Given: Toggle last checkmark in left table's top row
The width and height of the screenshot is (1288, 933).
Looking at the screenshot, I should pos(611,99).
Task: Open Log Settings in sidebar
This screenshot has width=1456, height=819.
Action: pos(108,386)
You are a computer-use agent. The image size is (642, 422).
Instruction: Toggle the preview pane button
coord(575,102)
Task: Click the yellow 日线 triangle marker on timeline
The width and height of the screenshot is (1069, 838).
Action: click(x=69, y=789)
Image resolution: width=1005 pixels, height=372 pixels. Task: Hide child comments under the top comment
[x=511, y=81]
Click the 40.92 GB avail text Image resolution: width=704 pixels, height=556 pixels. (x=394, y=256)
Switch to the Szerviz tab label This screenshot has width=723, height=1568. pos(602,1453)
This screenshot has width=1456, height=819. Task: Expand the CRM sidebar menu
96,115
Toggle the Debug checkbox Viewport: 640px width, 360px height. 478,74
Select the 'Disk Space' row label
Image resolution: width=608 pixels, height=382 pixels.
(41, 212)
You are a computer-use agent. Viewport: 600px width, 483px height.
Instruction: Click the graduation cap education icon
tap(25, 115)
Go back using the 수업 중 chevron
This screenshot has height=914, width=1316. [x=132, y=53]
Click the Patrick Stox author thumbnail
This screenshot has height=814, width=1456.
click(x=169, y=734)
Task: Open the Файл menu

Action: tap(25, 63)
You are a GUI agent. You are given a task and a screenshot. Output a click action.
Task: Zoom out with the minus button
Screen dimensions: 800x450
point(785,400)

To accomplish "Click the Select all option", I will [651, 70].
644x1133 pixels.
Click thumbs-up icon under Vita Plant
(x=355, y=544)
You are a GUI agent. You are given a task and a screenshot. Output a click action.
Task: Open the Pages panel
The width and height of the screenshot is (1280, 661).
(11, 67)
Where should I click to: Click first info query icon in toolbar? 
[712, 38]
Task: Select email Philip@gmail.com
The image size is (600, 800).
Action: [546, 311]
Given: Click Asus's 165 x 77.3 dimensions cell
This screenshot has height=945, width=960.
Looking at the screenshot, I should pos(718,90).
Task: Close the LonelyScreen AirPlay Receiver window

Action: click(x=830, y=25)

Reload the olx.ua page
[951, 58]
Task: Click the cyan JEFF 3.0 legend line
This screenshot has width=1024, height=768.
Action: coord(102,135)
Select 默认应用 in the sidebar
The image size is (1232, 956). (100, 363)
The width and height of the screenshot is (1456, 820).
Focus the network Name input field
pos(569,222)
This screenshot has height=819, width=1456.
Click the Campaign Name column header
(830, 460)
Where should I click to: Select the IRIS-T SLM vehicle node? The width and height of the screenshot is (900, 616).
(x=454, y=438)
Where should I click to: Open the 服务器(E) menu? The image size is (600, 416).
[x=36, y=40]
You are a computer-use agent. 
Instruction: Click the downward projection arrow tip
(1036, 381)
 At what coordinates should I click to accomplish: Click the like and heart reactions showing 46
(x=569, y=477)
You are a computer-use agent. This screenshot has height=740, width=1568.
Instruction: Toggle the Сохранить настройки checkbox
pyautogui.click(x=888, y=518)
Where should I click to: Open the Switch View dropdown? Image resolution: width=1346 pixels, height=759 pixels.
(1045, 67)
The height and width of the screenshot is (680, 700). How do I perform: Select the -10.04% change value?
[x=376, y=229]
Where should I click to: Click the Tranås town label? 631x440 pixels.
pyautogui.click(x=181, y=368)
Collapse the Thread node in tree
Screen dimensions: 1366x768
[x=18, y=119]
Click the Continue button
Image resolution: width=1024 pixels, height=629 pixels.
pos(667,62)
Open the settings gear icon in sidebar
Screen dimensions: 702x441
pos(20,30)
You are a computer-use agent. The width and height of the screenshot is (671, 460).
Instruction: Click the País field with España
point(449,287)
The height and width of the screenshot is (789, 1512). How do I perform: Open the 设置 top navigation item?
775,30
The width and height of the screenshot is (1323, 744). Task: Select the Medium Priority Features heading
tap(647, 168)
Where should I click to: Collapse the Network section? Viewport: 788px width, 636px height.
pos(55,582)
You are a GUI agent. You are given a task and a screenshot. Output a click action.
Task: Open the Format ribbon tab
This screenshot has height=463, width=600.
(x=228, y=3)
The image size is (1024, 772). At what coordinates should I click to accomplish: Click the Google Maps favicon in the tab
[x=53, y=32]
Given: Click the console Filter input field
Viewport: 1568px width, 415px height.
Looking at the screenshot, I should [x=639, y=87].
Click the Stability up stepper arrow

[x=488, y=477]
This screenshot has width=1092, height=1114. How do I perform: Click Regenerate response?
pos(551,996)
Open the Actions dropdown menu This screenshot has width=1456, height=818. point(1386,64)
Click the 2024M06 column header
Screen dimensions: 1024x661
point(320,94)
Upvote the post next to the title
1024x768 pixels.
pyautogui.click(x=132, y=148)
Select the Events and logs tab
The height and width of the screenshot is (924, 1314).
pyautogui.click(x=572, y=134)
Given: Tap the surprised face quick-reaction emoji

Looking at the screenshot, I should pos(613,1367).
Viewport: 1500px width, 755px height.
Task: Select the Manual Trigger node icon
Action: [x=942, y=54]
.....
* Written task *
Copy these items exactly as they appear, line for line.

* Exercise output *
Given: Toggle last checkmark in left table's top row
The width and height of the screenshot is (1288, 933).
Looking at the screenshot, I should pos(611,99).
Task: Open Log Settings in sidebar
This screenshot has width=1456, height=819.
Action: pos(108,386)
You are a computer-use agent. The image size is (642, 422).
Instruction: Toggle the preview pane button
coord(575,102)
Task: Click the yellow 日线 triangle marker on timeline
The width and height of the screenshot is (1069, 838).
Action: click(x=69, y=789)
Image resolution: width=1005 pixels, height=372 pixels. Task: Hide child comments under the top comment
[x=511, y=81]
Click the 40.92 GB avail text Image resolution: width=704 pixels, height=556 pixels. (x=394, y=256)
Switch to the Szerviz tab label This screenshot has width=723, height=1568. pos(602,1453)
This screenshot has width=1456, height=819. Task: Expand the CRM sidebar menu
96,115
Toggle the Debug checkbox Viewport: 640px width, 360px height. 478,74
Select the 'Disk Space' row label
Image resolution: width=608 pixels, height=382 pixels.
(41, 212)
You are a computer-use agent. Viewport: 600px width, 483px height.
Instruction: Click the graduation cap education icon
tap(25, 115)
Go back using the 수업 중 chevron
This screenshot has height=914, width=1316. [x=132, y=53]
Click the Patrick Stox author thumbnail
This screenshot has height=814, width=1456.
click(x=169, y=734)
Task: Open the Файл menu

Action: tap(25, 63)
You are a GUI agent. You are given a task and a screenshot. Output a click action.
Task: Zoom out with the minus button
Screen dimensions: 800x450
point(785,400)

To accomplish "Click the Select all option", I will [651, 70].
644x1133 pixels.
Click thumbs-up icon under Vita Plant
(x=355, y=544)
You are a GUI agent. You are given a task and a screenshot. Output a click action.
Task: Open the Pages panel
The width and height of the screenshot is (1280, 661).
(11, 67)
Where should I click to: Click first info query icon in toolbar? 
[712, 38]
Task: Select email Philip@gmail.com
The image size is (600, 800).
Action: [546, 311]
Given: Click Asus's 165 x 77.3 dimensions cell
This screenshot has height=945, width=960.
Looking at the screenshot, I should pos(718,90).
Task: Close the LonelyScreen AirPlay Receiver window

Action: click(x=830, y=25)

Reload the olx.ua page
[951, 58]
Task: Click the cyan JEFF 3.0 legend line
This screenshot has width=1024, height=768.
Action: coord(102,135)
Select 默认应用 in the sidebar
The image size is (1232, 956). (100, 363)
The width and height of the screenshot is (1456, 820).
Focus the network Name input field
pos(569,222)
This screenshot has height=819, width=1456.
Click the Campaign Name column header
(830, 460)
Where should I click to: Select the IRIS-T SLM vehicle node? The width and height of the screenshot is (900, 616).
(x=454, y=438)
Where should I click to: Open the 服务器(E) menu? The image size is (600, 416).
[x=36, y=40]
You are a computer-use agent. 
Instruction: Click the downward projection arrow tip
(1036, 381)
 At what coordinates should I click to accomplish: Click the like and heart reactions showing 46
(x=569, y=477)
You are a computer-use agent. This screenshot has height=740, width=1568.
Instruction: Toggle the Сохранить настройки checkbox
pyautogui.click(x=888, y=518)
Where should I click to: Open the Switch View dropdown? Image resolution: width=1346 pixels, height=759 pixels.
(1045, 67)
The height and width of the screenshot is (680, 700). How do I perform: Select the -10.04% change value?
[x=376, y=229]
Where should I click to: Click the Tranås town label? 631x440 pixels.
pyautogui.click(x=181, y=368)
Collapse the Thread node in tree
Screen dimensions: 1366x768
[x=18, y=119]
Click the Continue button
Image resolution: width=1024 pixels, height=629 pixels.
pos(667,62)
Open the settings gear icon in sidebar
Screen dimensions: 702x441
pos(20,30)
You are a computer-use agent. The width and height of the screenshot is (671, 460).
Instruction: Click the País field with España
point(449,287)
The height and width of the screenshot is (789, 1512). How do I perform: Open the 设置 top navigation item?
775,30
The width and height of the screenshot is (1323, 744). Task: Select the Medium Priority Features heading
tap(647, 168)
Where should I click to: Collapse the Network section? Viewport: 788px width, 636px height.
pos(55,582)
You are a GUI agent. You are given a task and a screenshot. Output a click action.
Task: Open the Format ribbon tab
This screenshot has height=463, width=600.
(x=228, y=3)
The image size is (1024, 772). At what coordinates should I click to accomplish: Click the Google Maps favicon in the tab
[x=53, y=32]
Given: Click the console Filter input field
Viewport: 1568px width, 415px height.
Looking at the screenshot, I should [x=639, y=87].
Click the Stability up stepper arrow

[x=488, y=477]
This screenshot has width=1092, height=1114. How do I perform: Click Regenerate response?
pos(551,996)
Open the Actions dropdown menu This screenshot has width=1456, height=818. point(1386,64)
Click the 2024M06 column header
Screen dimensions: 1024x661
point(320,94)
Upvote the post next to the title
1024x768 pixels.
pyautogui.click(x=132, y=148)
Select the Events and logs tab
The height and width of the screenshot is (924, 1314).
pyautogui.click(x=572, y=134)
Given: Tap the surprised face quick-reaction emoji

Looking at the screenshot, I should pos(613,1367).
Viewport: 1500px width, 755px height.
Task: Select the Manual Trigger node icon
Action: [x=942, y=54]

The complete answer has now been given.